Beverly Hills seeks grant to purchase vacant land

By: Mary Genson | Birmingham-Bloomfield Eagle | Published November 9, 2022

 Beverly Hills received grant services from Six Rivers Land Conservancy.

Beverly Hills received grant services from Six Rivers Land Conservancy.

Photo by Ryan O’Gorman


BEVERLY HILLS — For over 20 years, a piece of land in Beverly Hills has remained mostly vacant. Now, the village of Beverly Hills is working with Six Rivers Land Conservancy to acquire the land.

The property at 30815 Wendbrook Lane was bought by a developer who planned to use the land to build high-end houses. However, neighbors objected, and the property was purchased by residents Mike and Martha White to keep it from being developed.

“The neighborhood felt that the property should really stay natural, because there’s just so much wildlife on it and it’s a beautiful piece of property,” Mike White said. “It is really an important part of the whole water system in this part of the community.”
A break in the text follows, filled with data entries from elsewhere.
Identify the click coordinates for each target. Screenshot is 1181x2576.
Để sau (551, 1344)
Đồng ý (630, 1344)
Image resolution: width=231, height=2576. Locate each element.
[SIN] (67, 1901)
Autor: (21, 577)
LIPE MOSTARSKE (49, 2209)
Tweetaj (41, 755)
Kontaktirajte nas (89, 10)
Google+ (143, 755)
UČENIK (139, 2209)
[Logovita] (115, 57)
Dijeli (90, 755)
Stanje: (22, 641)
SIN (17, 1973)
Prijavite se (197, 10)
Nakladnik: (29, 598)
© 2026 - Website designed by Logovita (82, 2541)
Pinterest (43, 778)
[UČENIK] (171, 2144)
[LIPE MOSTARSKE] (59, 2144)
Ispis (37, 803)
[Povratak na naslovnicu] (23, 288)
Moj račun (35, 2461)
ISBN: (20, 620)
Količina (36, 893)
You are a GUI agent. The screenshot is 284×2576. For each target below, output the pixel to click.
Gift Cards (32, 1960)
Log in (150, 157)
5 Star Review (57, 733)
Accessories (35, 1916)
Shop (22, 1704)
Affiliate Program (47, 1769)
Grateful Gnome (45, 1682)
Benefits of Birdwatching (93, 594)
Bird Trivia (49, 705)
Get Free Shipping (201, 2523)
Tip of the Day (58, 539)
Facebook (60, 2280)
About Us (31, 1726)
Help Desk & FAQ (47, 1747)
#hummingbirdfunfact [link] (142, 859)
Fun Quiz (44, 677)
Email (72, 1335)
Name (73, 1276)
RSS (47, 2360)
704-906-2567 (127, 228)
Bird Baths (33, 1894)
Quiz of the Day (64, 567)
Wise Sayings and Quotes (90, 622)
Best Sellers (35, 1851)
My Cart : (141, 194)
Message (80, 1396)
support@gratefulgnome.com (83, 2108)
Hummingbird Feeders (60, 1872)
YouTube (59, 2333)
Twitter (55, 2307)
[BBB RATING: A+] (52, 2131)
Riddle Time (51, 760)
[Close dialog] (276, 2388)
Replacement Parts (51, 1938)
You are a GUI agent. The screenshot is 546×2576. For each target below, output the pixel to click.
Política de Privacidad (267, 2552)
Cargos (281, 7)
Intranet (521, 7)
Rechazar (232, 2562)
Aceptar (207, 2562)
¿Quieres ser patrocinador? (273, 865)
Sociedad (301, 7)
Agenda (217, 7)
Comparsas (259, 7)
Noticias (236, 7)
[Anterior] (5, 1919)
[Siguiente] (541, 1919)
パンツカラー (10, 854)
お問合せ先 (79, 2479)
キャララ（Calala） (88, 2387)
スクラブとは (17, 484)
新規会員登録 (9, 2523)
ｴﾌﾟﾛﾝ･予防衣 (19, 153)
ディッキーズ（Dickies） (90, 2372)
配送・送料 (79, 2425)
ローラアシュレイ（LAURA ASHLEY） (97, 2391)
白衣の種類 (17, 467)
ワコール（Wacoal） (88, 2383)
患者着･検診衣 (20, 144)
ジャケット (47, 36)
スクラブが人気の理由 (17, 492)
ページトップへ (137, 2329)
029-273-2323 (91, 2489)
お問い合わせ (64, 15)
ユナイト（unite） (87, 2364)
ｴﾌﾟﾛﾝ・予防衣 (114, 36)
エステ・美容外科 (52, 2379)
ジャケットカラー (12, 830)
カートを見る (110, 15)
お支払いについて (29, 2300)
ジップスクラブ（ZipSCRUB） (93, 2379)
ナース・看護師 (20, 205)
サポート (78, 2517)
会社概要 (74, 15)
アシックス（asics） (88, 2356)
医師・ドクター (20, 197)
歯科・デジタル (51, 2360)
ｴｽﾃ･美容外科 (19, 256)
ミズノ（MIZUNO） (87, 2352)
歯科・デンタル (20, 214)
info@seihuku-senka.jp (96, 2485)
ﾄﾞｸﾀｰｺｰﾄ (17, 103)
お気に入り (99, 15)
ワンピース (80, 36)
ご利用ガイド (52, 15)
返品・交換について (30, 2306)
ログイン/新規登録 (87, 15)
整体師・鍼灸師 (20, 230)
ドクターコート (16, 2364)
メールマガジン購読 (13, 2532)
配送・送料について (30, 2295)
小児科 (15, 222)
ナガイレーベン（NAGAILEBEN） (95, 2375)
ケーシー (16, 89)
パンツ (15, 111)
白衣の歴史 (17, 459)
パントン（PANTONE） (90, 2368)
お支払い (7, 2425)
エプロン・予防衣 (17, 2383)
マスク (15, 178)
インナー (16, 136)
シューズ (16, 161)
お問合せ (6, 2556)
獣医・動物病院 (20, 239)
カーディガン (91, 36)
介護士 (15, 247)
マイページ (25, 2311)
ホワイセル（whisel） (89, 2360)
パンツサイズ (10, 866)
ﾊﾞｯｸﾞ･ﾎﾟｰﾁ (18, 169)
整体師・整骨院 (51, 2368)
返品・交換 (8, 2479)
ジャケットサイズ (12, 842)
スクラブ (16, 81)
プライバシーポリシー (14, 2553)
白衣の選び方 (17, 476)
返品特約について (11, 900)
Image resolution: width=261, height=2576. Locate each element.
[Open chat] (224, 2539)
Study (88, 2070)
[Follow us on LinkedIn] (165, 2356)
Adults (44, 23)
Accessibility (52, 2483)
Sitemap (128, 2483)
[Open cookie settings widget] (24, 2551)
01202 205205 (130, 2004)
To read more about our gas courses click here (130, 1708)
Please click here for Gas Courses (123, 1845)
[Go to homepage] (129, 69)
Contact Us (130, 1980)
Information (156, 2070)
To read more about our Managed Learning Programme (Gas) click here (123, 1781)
White said his goal is to get the property, located south of 13 Mile on the Rouge River, from being privately owned to owned by the village of Beverly Hills. Once they own the property, it is up to the village to decide what to do with it.

The property is about 8 acres.

The Whites held an open house on Sunday, Oct. 9, and White said it was received well by the community.

The village is now in the process of working with the owners and Six Rivers Land Conservancy to turn the land into a park and potentially repurpose a house there as a nature center.

Six Rivers Land Conservancy informed the village about a Department of Natural Resources trust fund that could pay for 75% of the property acquisition. The Whites are donating the 25% match that is required if they are awarded the grant.

At a Feb. 1 Village Council meeting, the council approved the agreement between the village and Six Rivers for grant services. The grant services cost the village $10,000.

“The reason we chose to seek assistance from Six Rivers Land Conservancy rather than writing the grant application internally is that they have a proven track record of successful advocacy for other municipalities,” said John George, who is a member of the Beverly Hills Village Council. “They are skilled at highlighting key attributes of the project, advocating for the project and facilitating the transaction.”

Grant funds vary annually, but at least 25% of the available grant funds must be awarded. There were 117 projects funded in 2021, totaling $22.3 million in acquisition grants and $23.3 million in recreation development grants.

Since the cost to acquire the property was $2 million, they have requested a $1.5 million acquisition grant from the DNR trust fund.

“The Michigan Natural Resources Trust Fund’s website lists the criteria for evaluation as including, among others, natural resource access and conservation, proximity to population clusters, an applicant’s committed matching funds, public access to lakes and water, and wildlife habitat. This project checks those boxes,” George said.

Brian Marzolf, the land protection manager at Six Rivers Land Conservancy, has been leading the effort on behalf of the village to prepare the grant application and manage the review process.

“It has a park-like feel already, and you don’t see that too often. It is just a unique opportunity in a really developed area of Oakland County to preserve some green space,” Marzolf said.

George emphasizes that before they decide on plans for the park, they first need to be successful with the grant.

“We will then have a great opportunity for community engagement to discuss the many possibilities for the land and, hopefully, for repurposing the building,” George said.

Luckily, George said, there are several available grant sources to help with the work needed to restore the shoreline, the land and the building.

“We’re lucky to have very engaged residents, many of whom have backgrounds and skills that would be helpful to the project,” George said.

To name a few, George said they have residents who volunteer with the Friends of the Rouge, a council member with a degree in forestry and an architect who has expressed interest in donating time to prepare plans, as well as many others who have expressed a willingness to donate.

The grant application was submitted in April, and a final decision is expected in December.